Los consumibles industriales suelen suponer un gasto considerable, pero poco estructurado, para muchas empresas y, dado el gran número de partes implicadas, puede resultar difícil gestionarlos de forma eficaz. Muchas empresas no establecen presupuestos para esta categoría, lo que permite que el gasto aumente sin control.
La categoría de consumibles industriales incluye artículos como abrasivos, adhesivos, lubricantes, material de soldadura, EPI y productos químicos de limpieza… productos utilizados en la producción que no forman parte del producto final. Aunque se trata de una categoría muy variada, también puede ser una categoría en la que influyen mucho los afectos personales, con un fuerte apego a determinadas marcas y proveedores, lo que dificulta el cambio.
Sin embargo, existen importantes oportunidades de ahorro para las empresas que estén dispuestas a dedicarle tiempo. A lo largo de los años, ERA ha ayudado a sus clientes a lograr ahorros que oscilan entre el 7 % y el 19 %.
No es fácil y siguen existiendo retos, como por ejemplo:
- Los datos incompletos o de mala calidad siempre suponen un reto.
- Varios proveedores que ofrecen los mismos productos.
- Dificultad para conseguir el apoyo de las partes interesadas al cambio.
- La falta de procesos formales de compra.
- Formación insuficiente del personal de compras.

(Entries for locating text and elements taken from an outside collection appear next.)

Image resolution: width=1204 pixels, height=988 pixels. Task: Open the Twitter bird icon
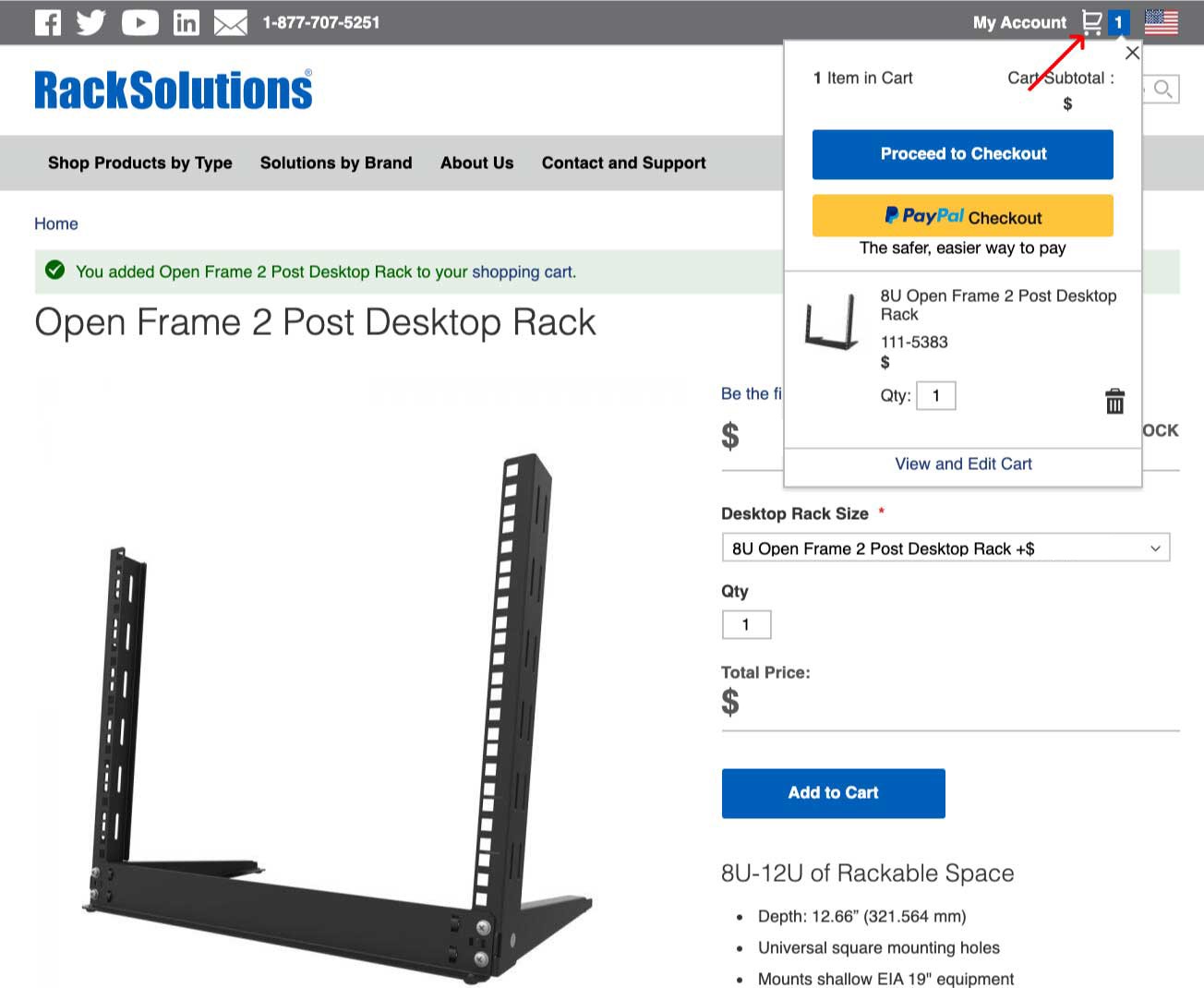click(91, 22)
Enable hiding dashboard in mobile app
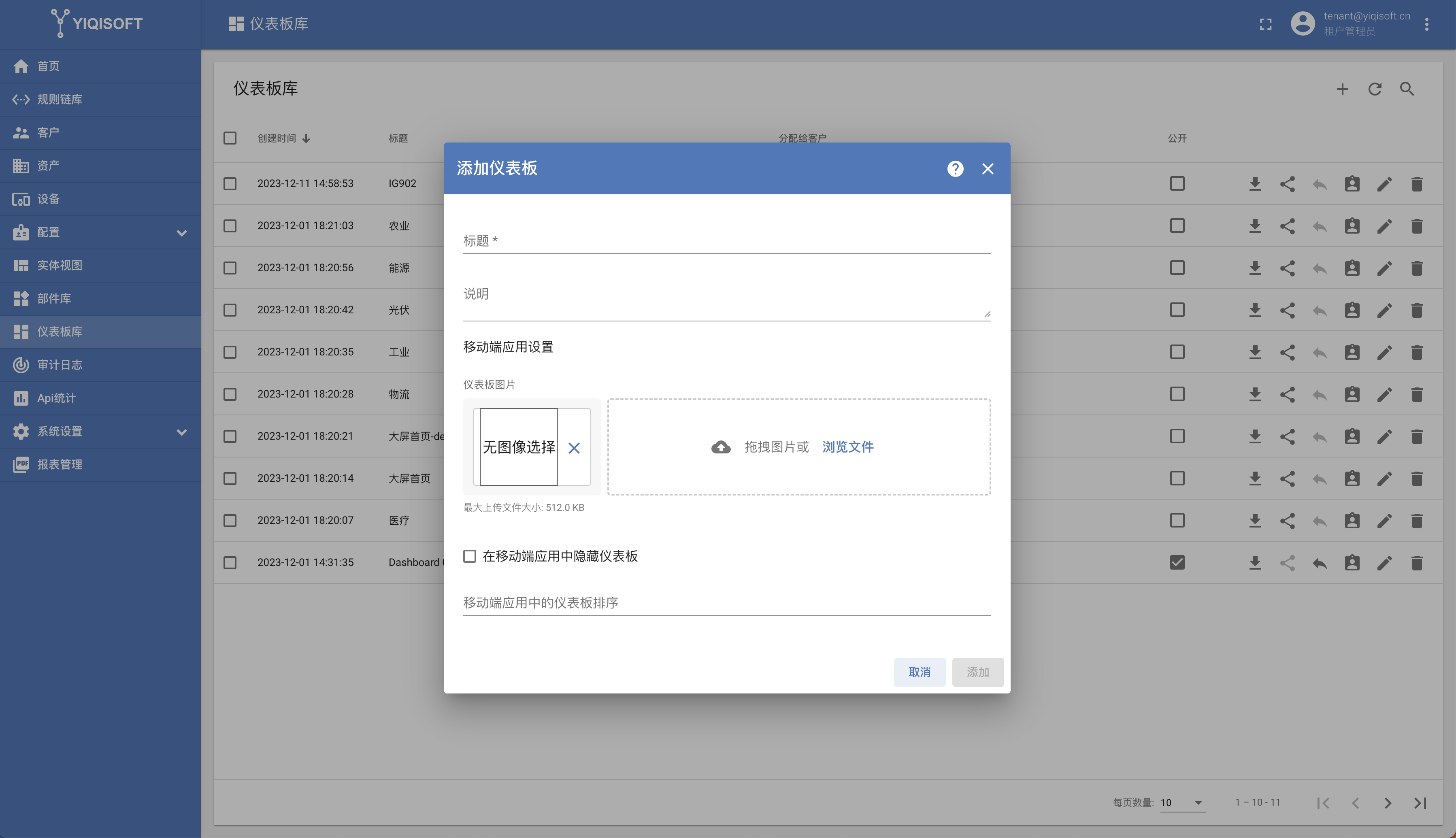1456x838 pixels. pyautogui.click(x=470, y=556)
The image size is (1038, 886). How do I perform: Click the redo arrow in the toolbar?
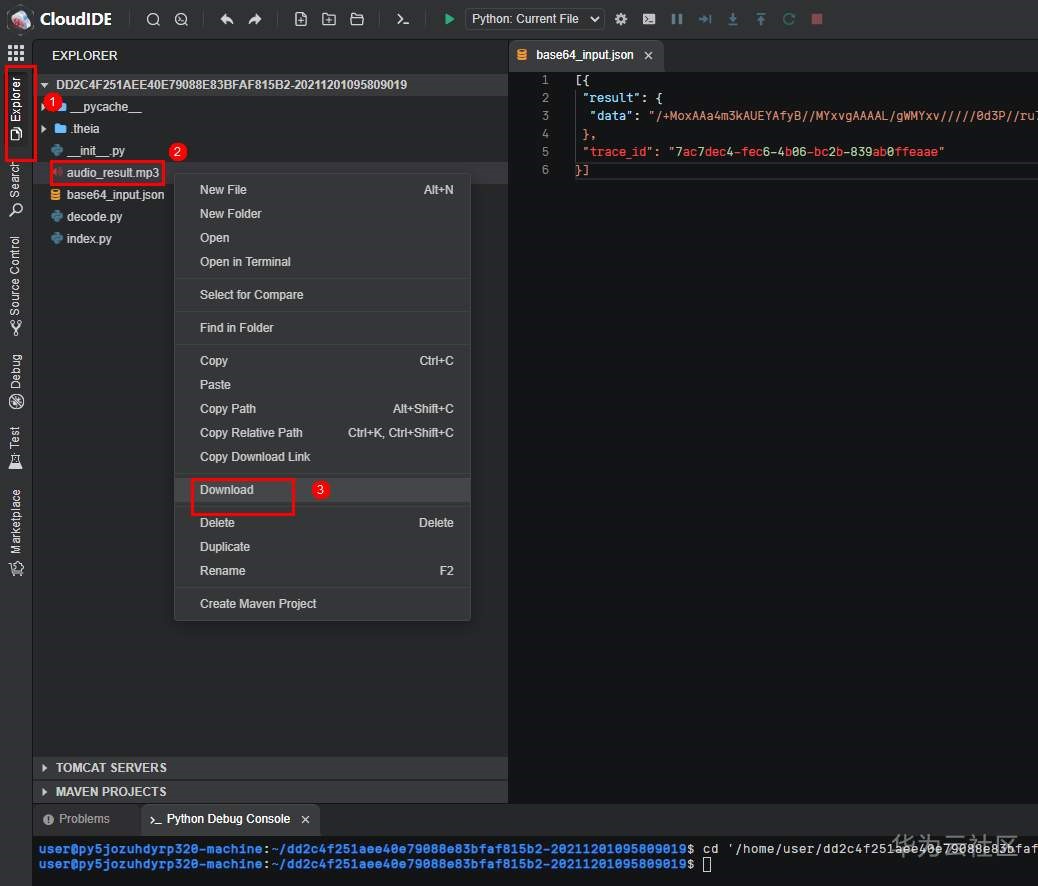point(255,19)
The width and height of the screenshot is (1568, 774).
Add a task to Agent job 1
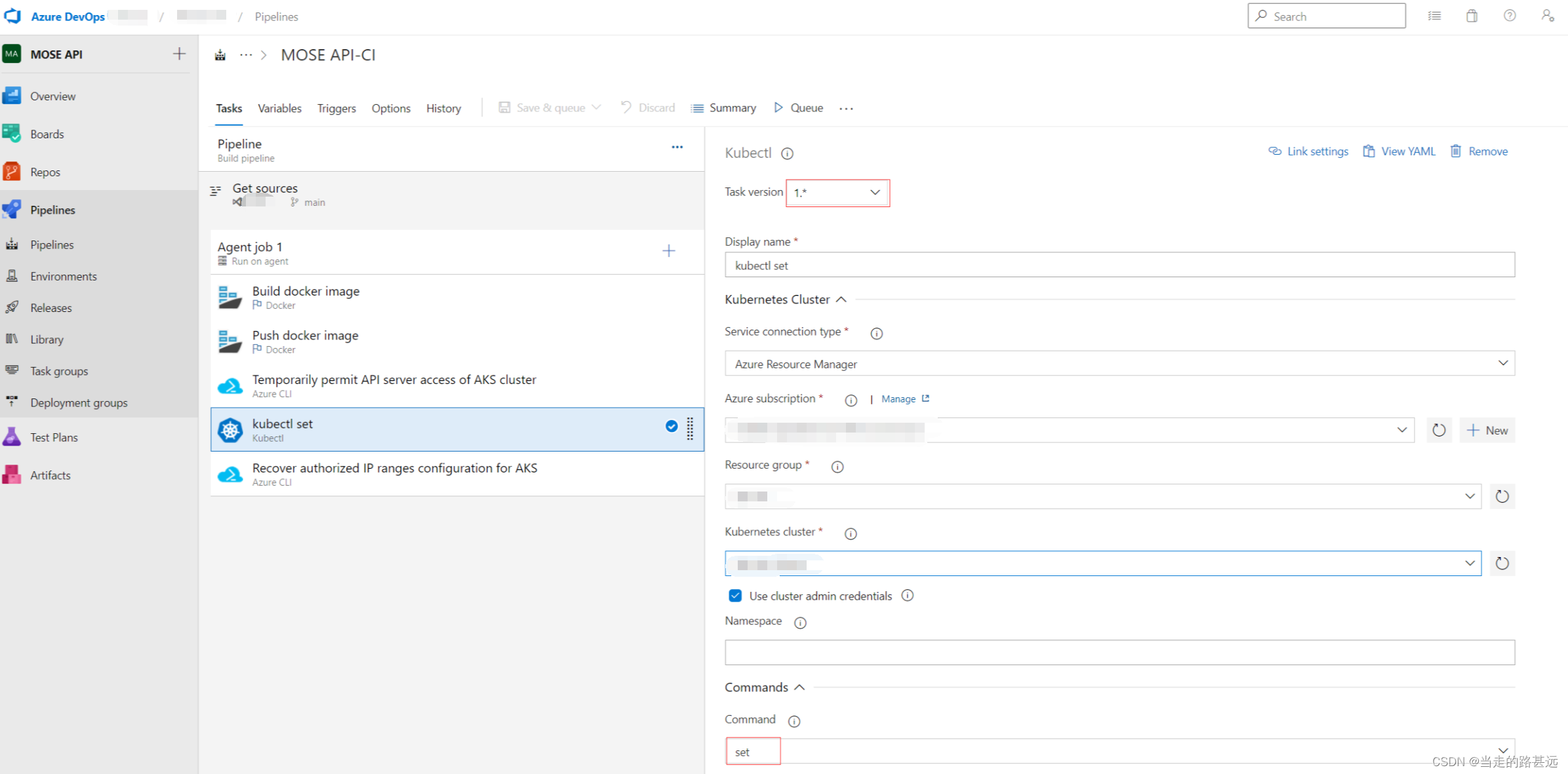(668, 251)
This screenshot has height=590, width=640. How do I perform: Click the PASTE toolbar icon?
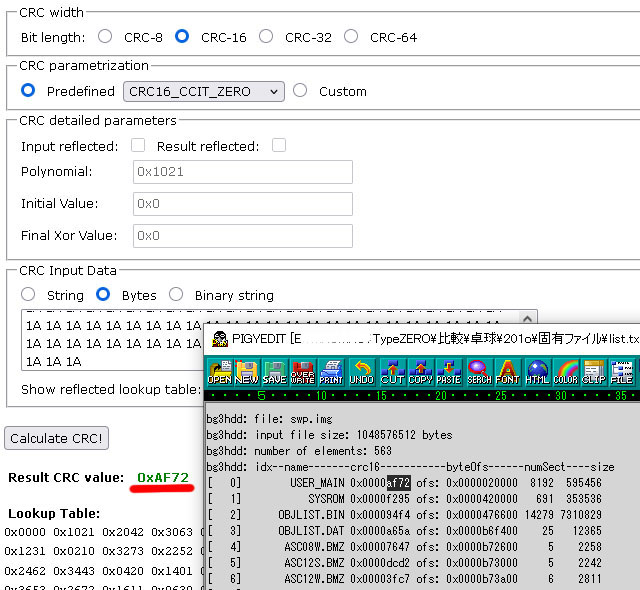point(449,373)
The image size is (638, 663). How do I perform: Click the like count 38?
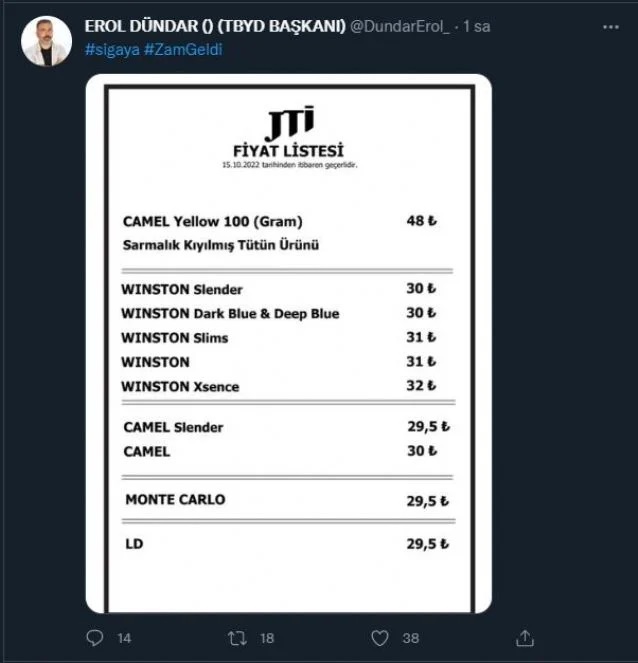click(411, 638)
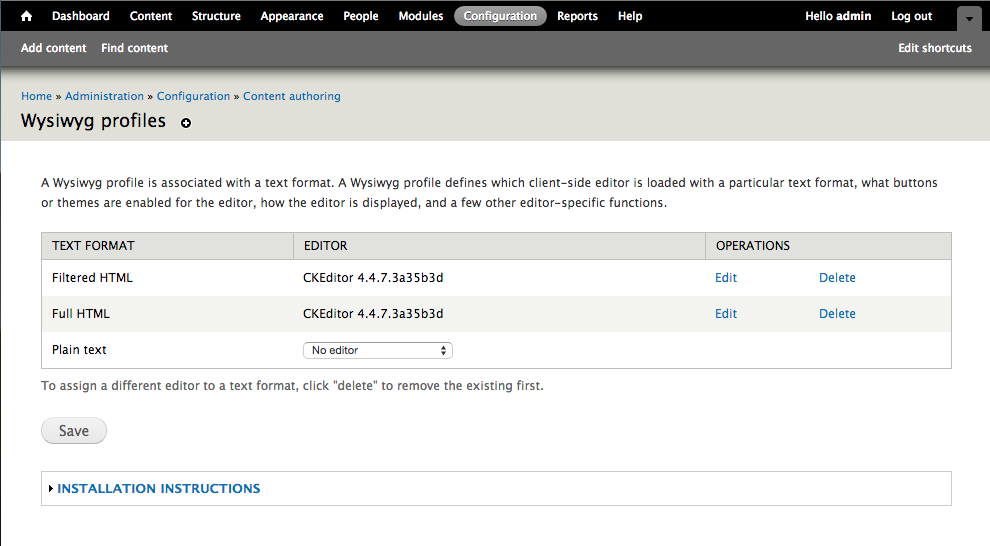Click the Log out link

(911, 16)
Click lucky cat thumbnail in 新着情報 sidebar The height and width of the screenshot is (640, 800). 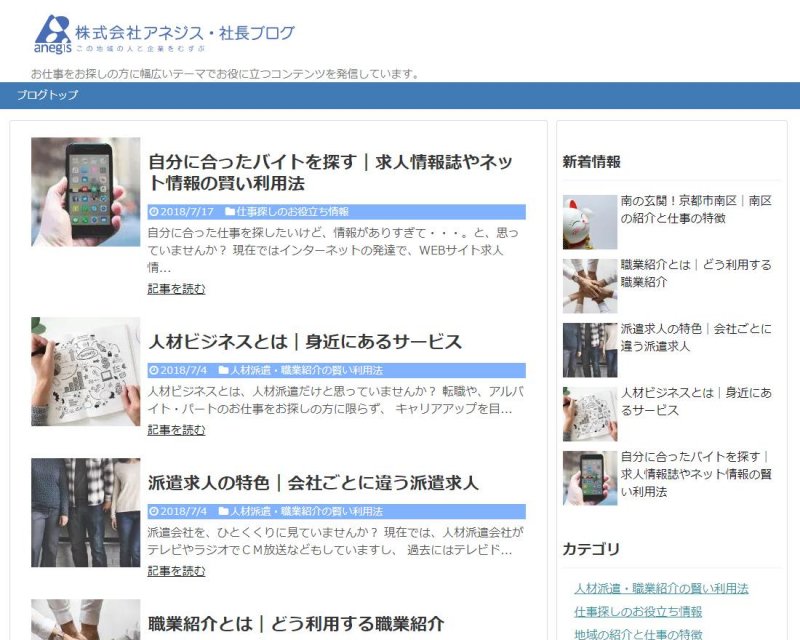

El mercado de los consumibles industriales está fragmentado, con muchos pequeños operadores y solo unos pocos grandes proveedores. Aunque esta complejidad lo hace difícil, no es imposible lograr ahorros a largo plazo con el enfoque adecuado.
Algunos consejos para ahorrar en tus consumibles industriales son:
- Los datos son fundamentales: unos datos precisos son la base de una buena toma de decisiones. Un cliente pensaba que sus datos estaban en buen estado, pero tras dedicar entre cuatro y seis semanas a ponerlos en orden, nunca volvió a mirar atrás. Asegúrate de que tus datos estén estructurados para la gestión de costes y así aprovechar todo su potencial.
- Involucrar a las partes interesadas desde el principio: es fundamental contar con las personas adecuadas desde el principio. Si no se involucra a las partes interesadas clave desde el inicio, pueden surgir problemas más adelante. Una comunicación clara y un enfoque reflexivo pueden ayudar a gestionar los retos que plantean las diferentes preferencias y necesidades.
- Aprovecha las relaciones con los proveedores: los proveedores pueden ser algo más que simples proveedores; pueden ofrecerte información y recursos valiosos. Colaborar estrechamente con ellos te ayudará a asegurarte de que utilizas los productos adecuados y de que obtienes el máximo valor. Aprovecha estas relaciones en tu beneficio.
- Consolida y optimiza los acuerdos con los proveedores: Evita comprar a demasiados proveedores. Consolidar tus compras puede proporcionarte un mayor poder de negociación, simplificar los procesos y mejorar el control de calidad. Intenta que la mayor parte de tus necesidades las cubran unos pocos proveedores preferentes… y sí, siempre hay excepciones.
- Análisis comparativo: La comparación de costes a nivel interno y con otras empresas del sector puede poner de relieve áreas susceptibles de mejora. El análisis comparativo revela discrepancias que pueden dar lugar a decisiones más fundamentadas y ayudar a identificar oportunidades de ahorro.